**The data**
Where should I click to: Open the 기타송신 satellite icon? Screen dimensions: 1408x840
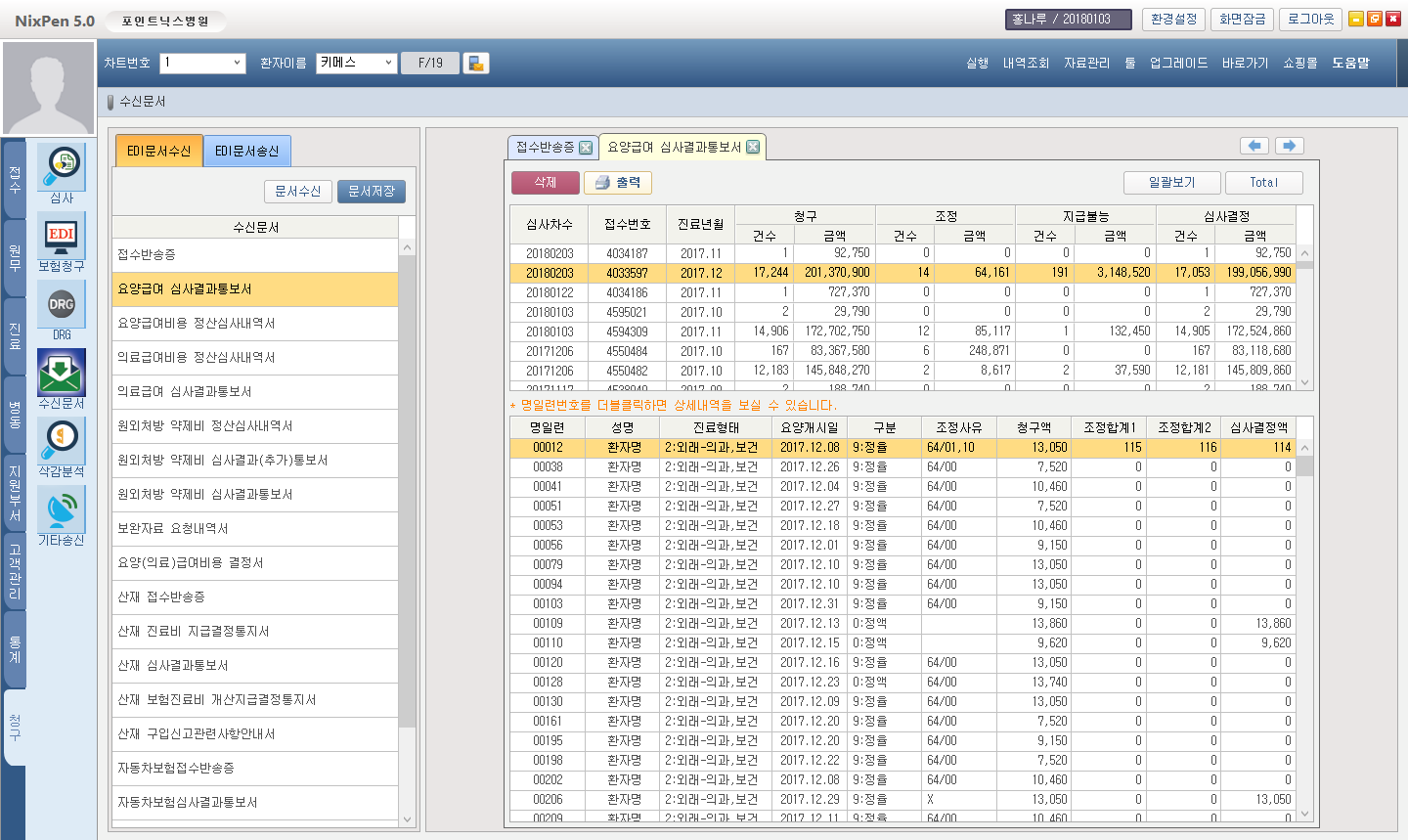coord(62,510)
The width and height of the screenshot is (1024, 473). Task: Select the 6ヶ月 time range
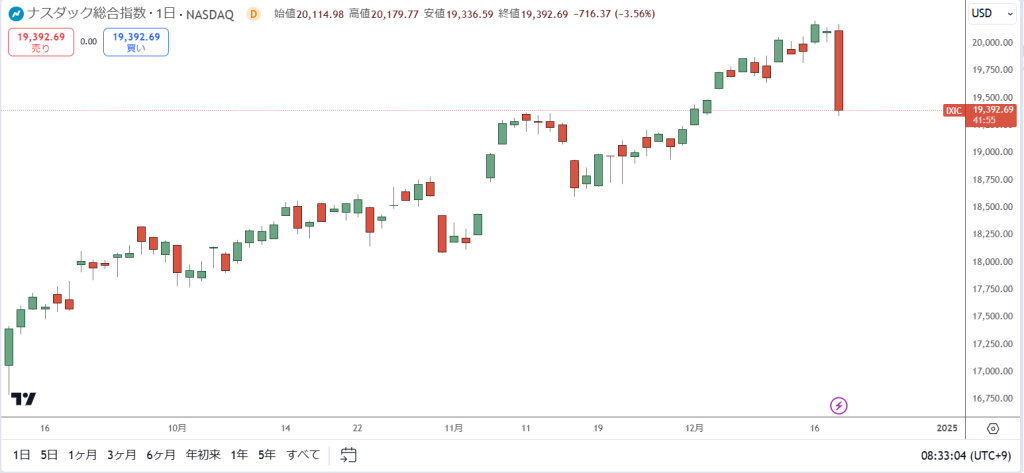(161, 455)
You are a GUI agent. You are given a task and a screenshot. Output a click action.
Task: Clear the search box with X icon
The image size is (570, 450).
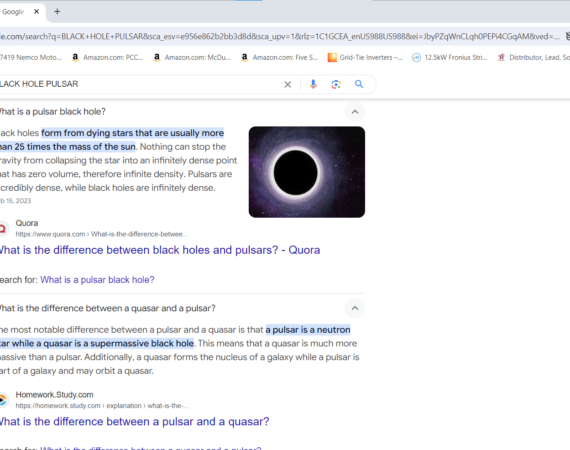pos(287,84)
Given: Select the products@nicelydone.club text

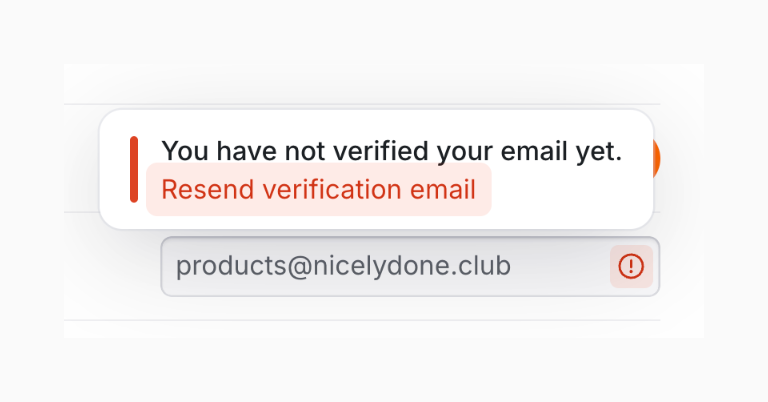Looking at the screenshot, I should [x=343, y=266].
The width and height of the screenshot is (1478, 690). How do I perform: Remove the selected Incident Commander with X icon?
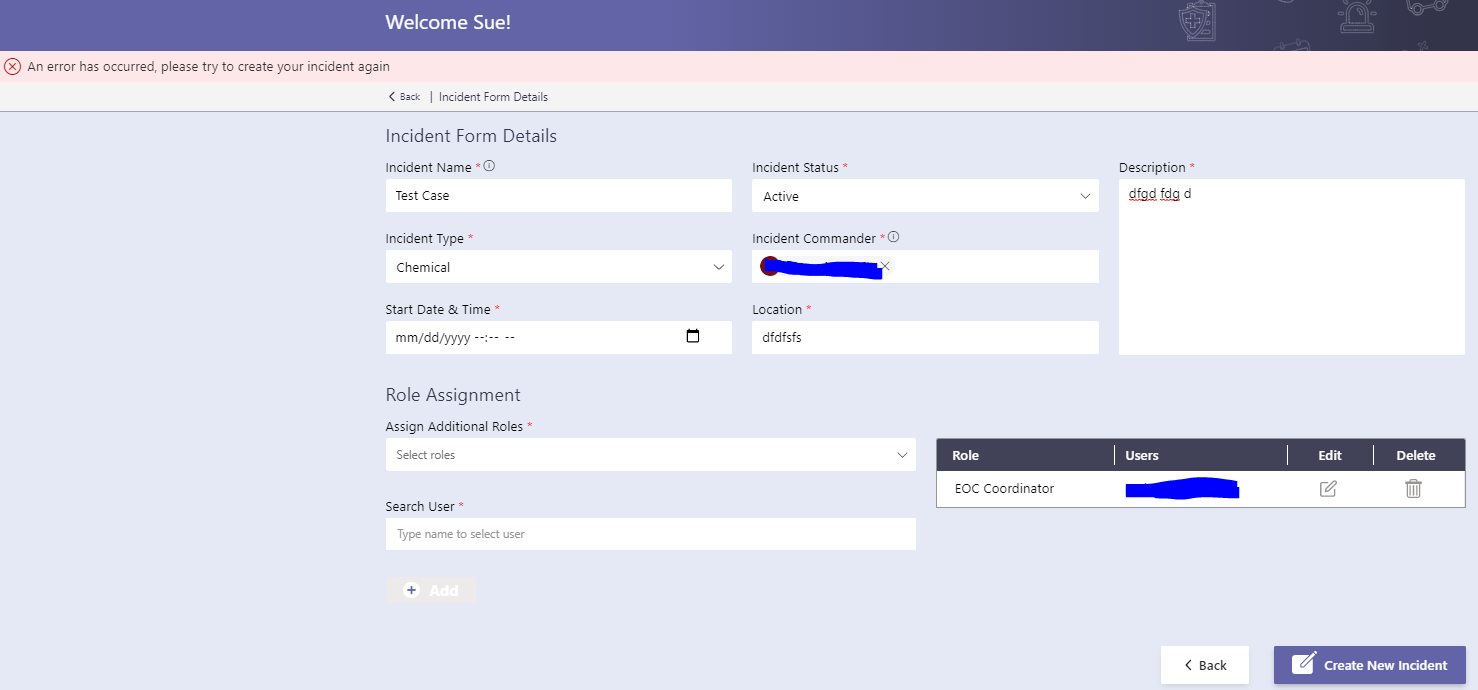tap(884, 266)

**Brief**
In the records above, find the line containing "The image size is (570, 450).". Reproduce it and every line after it through the last line, omitting pictures.

**Task response**
The image size is (570, 450).
pos(287,84)
Given: Select the products@nicelydone.club text

Looking at the screenshot, I should [x=343, y=266].
The width and height of the screenshot is (1478, 690). How do I perform: Remove the selected Incident Commander with X icon?
tap(884, 266)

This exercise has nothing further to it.